La Jolla company brings COVID-19 antibody testing to the public

La Jolla resident Jeff Sternberg, founder of Discovery Health Services and Koi Wellbeing, said both Bird Rock companies will have a COVID-19 antibody test available “for anyone who wants it.”

Following the efforts of a UC San Diego lab to create and confirm validity of a test for COVID-19 antibodies, a local company is making that test available to the public starting Wednesday, May 20.

Jeff Sternberg, a La Jolla resident who is the founder and chief executive of Discovery Health Services in Bird Rock, said the company provides testing and vaccines for a number of illnesses and looked at COVID-19 antibody testing developed by Poway-based Diazyme Laboratories Inc. in partnership with the Center for Advanced Laboratory Medicine at UCSD Health and Dr. Robert Fitzgerald, a professor of pathology at UCSD.

“The people at Diazyme and Dr. Fitzgerald walked me through … the benefits of the test,” Sternberg said. “We talked about widespread employee testing.”

A team of UC San Diego scientists is developing a COVID-19 antibody test and is hoping it will provide answers for immediate medical use against the coronavirus that causes the potentially deadly respiratory disease.

Sternberg, a member of the California Immunization Coalition with 14 years’ experience working with immunizations, said an antibody test looks not for active but past infection, which shows up in the blood as IgG antibodies that develop after the immune system fights a virus.

“Doctors don’t know enough yet about COVID-19 to say that the presence of antibodies means they’re 100 percent protected,” Sternberg said. “But historically, if someone is positive for antibodies, you’d be able to say unequivocally that that person will not get sick again and cannot infect somebody else.”

People with IgG antibodies for COVID-19, then, could not “be presently infected, and there’s a chance they can’t infect you,” Sternberg said.

The availability of a high-quality test, he said, is “an opportunity for normalcy.”

Employers are “looking forward,” he said. “If you have some employees who test positive for antibodies, the assumption is that the employers would be able to create ‘green, or oasis zones.’ Imagine a pot of employees. You’ve got three with antibodies and one without; they might be able to work together and have some normalcy.”

“We wanted to find a way to normalize the workplace so that when you go back to work, the one place you spend most of your waking hours … you can let your guard down, relax a little,” Sternberg added.

Diazyme’s test “knocked my socks off,” Sternberg said, noting that he was impressed by its “accuracy, its ability to record really low levels of IgG.”

Sternberg said most other antibody test kits available “are really only able to measure IgM,” the antibody the body develops first.

Additionally, Sternberg said, he chose the Diazyme test because it’s a “whole-blood serum test, which is integral to a value test. A finger stick … compared to a whole vial of blood … isn’t enough to really analyze.”

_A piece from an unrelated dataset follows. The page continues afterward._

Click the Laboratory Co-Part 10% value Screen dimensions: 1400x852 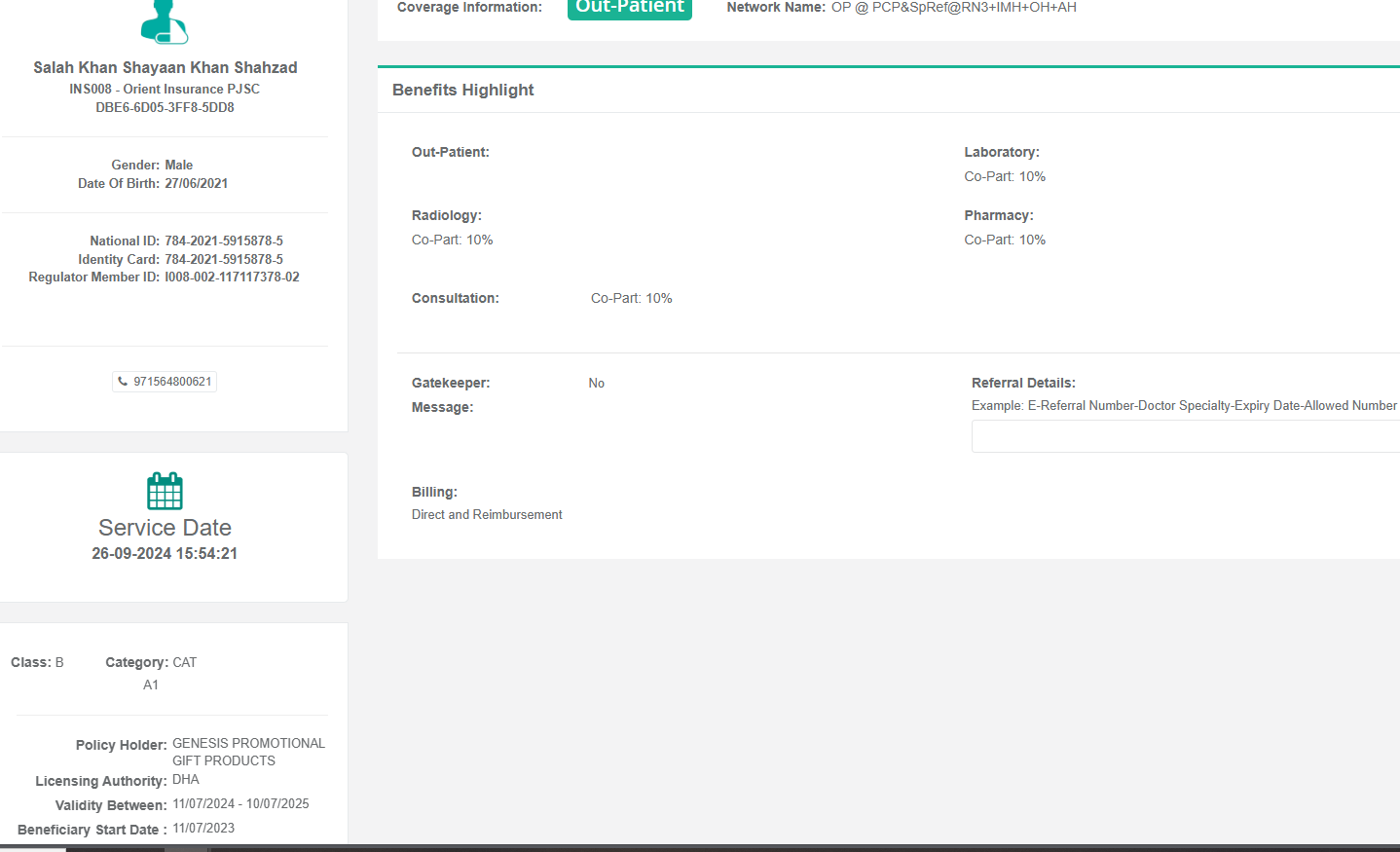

Sternberg said Discovery Health Services works with companies to “create a plan: temperature testing and have people using a good test for IgG antibodies.”

“Short of having a vaccine, it does appear that if you have a group with the antibodies, you can get back to those safe areas. That’s the value of the test,” he said.

In addition to Discovery Health Services’ work with employers, Sternberg founded Koi Wellbeing in Bird Rock, which focuses on helping people “buildup a strong immune system through diagnostic testing and adjusting lifestyles.”

Both companies will have the COVID-19 antibody test available “for anyone who wants it,” he said.

The cost for individuals may be $95, though Sternberg said he’s working to get the tests in bulk to bring the cost down. For now, individual tests are available by appointment at Koi Wellbeing. Sternberg said he wants to transition to walk-ins after awhile.

The tests will start at $95 for businesses as well, though the cost will depend on the number of participants.

Sternberg said offering the test to companies and individuals is “taking a two-prong approach. I would really like our people to be able to relax. This is bigger than just testing. This is a way to welcome people back.”